## Problems to solve
[a] Write out the passage below on the Internet in rural India word for word, from "the only people" up to and including "web of information.".
[b] In one to three sentences, explain why the passage below on the Internet in rural India holds that cyber classrooms in remote villages could work.

## Document text

---------------

It is precisely this attitude of waiting for everything
to fall in place before taking the next step that has left
India so far behind in the IT revolution. Why, for example,
have we not thought of utilishing the Internet for education?
Instead of whining about non-existent classrooms and the poor
quality of teachers, the government could have set up small
cyber classrooms in remote villages using a dedicated power
line. A pilot experiment in Delhi in which an Internet terminal
was set up in a slum showed that illiterate children were
able to handle it in no time and began surfing for sites that
they found particularly interesting. For the first time ever,
the marginalished villagers has a chance to access knowledge,
something which has been denied to him for millennia. At last,
he faces the real possibility of extricating himself from
the clutches of the middleman and petty officials who have
exploited him and kept him in bondage. With information technology,
geographical inaccessibility and social disparities will lose
some of their salience. This is not to say that rural India
will suddenly be liberated. For 50 years we have been talking
of bridging the rural-urban divide. The chasm has only widened.
However, the case with which the people of Dhar have taken
to using information technology shows the paradigm shift which
can be effected with minimum investment. The whole district
has been wired for as little as Rs.25 lakh. This model should
ideally be replicated in as many rural areas as possible.
the only people complaining will be superfatted bureaucrats
and lethargic politicians rendered increasingly irrelevant
by the spreading web of information.

---------------

## Given data

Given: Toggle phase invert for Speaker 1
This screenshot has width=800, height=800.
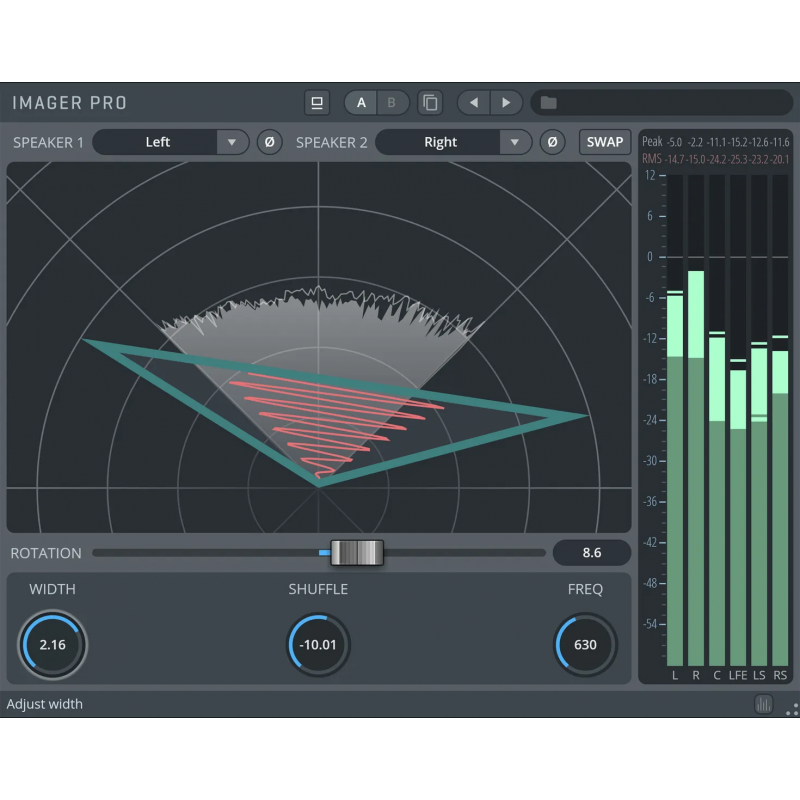Looking at the screenshot, I should click(268, 142).
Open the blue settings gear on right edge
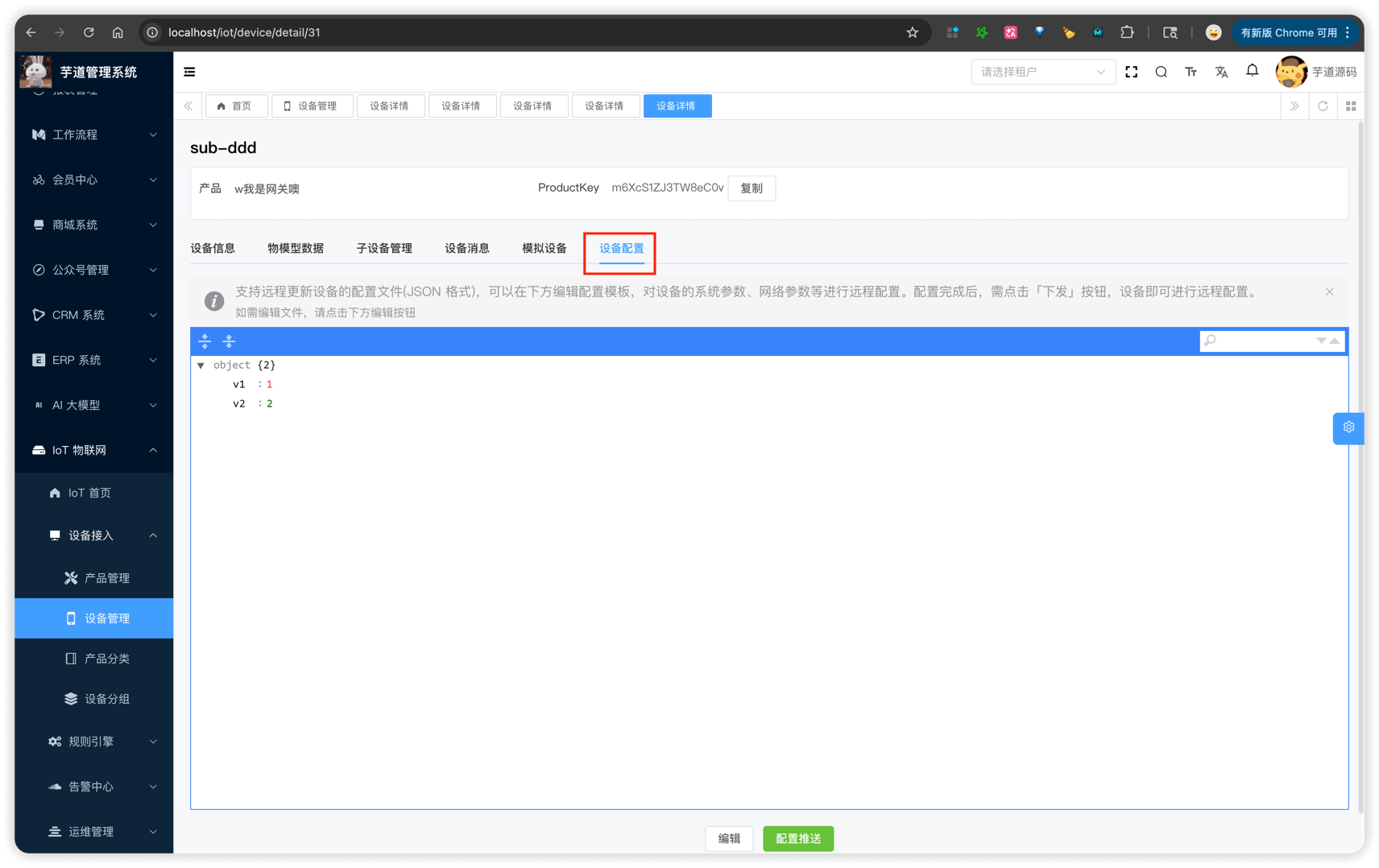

---------------

## Solutions to the exercise
[a]
the only people complaining will be superfatted bureaucrats
and lethargic politicians rendered increasingly irrelevant
by the spreading web of information.

[b] A pilot experiment in Delhi put an Internet terminal in a slum. Illiterate children learned to handle it in no time and began surfing for sites they found interesting.